BERITA TERKINI

Segelas Kopi Pahit: Setelah Doa, Jangan Biarkan Aceh Kembali Menangis


Ditulis Oleh | ABDUL RAFAR

PASESATU.COM - Kita akan mengangkat tangan, menundukkan kepala, menyebut nama Allah, dan memohon agar tanah yang kita cintai ini diberi kedamaian, keselamatan, rezeki, serta masa depan yang lebih baik.

Tidak ada yang salah dengan doa.

Justru, doa menjadi kekuatan ketika manusia berada dalam keterbatasan dan menghadapi keadaan yang tidak mudah.

Namun, ada satu pertanyaan yang mungkin terasa pahit:

Setelah doa selesai, apa yang akan kita lakukan?

Apakah kita pulang, lalu kembali menjalani kehidupan seperti biasa?

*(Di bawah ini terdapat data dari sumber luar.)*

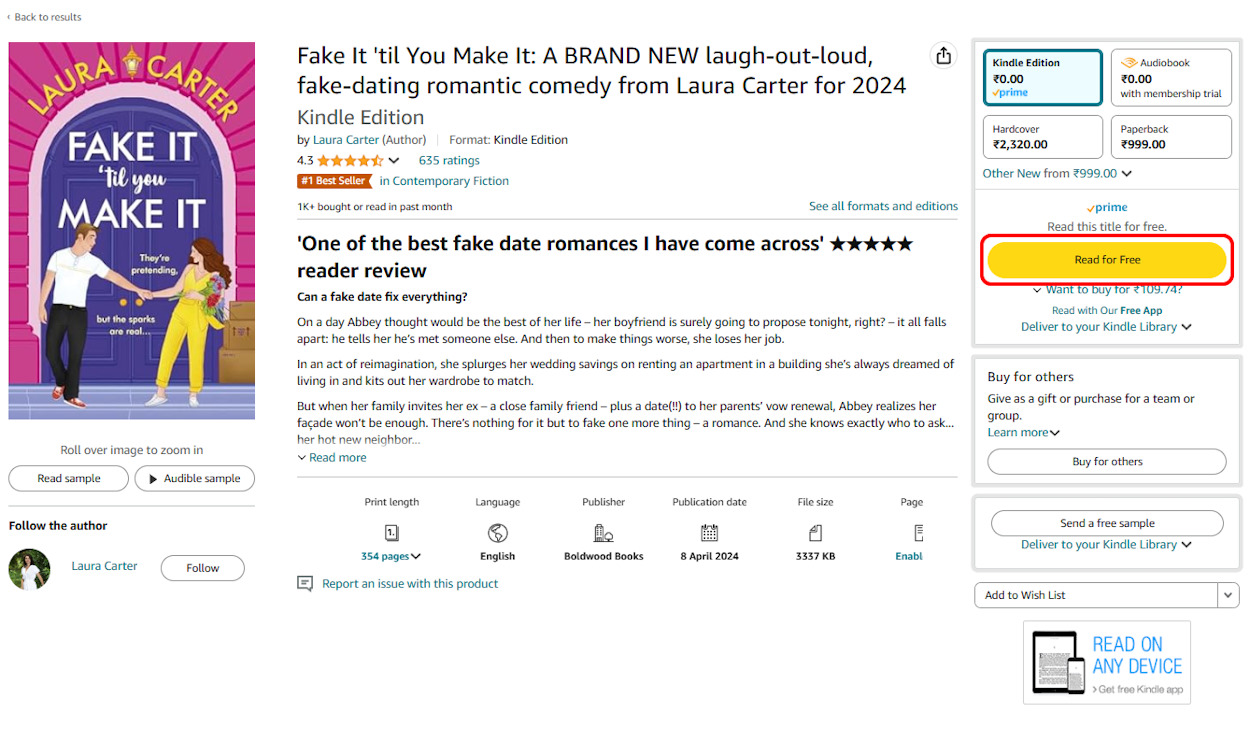Click the Read on Any Device banner

(1106, 662)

Apakah setelah itu Aceh kembali dibiarkan bergulat dengan persoalan yang sama?

Pertanyaan tersebut penting karena doa semestinya tidak berhenti sebagai permohonan. Ia juga dapat menjadi pengingat untuk memperbaiki keadaan melalui tindakan nyata.

Anak-anak masih harus bersekolah dengan berbagai keterbatasan. Orang tua masih memikirkan kebutuhan keluarga. Sebagian anak muda mencari masa depan di luar daerah. Perekonomian membutuhkan penguatan, sementara pembangunan harus terus diarahkan agar manfaatnya benar-benar dirasakan masyarakat.

Lalu kita kembali berdoa.

Tahun berganti. Pemimpin berganti. Program berganti. Anggaran berganti.

Namun, sebagian persoalan Aceh masih terus berulang dan membutuhkan penyelesaian yang lebih serius.

Sampai kapan?

Pertanyaan itu mungkin lebih menyakitkan daripada sekadar berdoa.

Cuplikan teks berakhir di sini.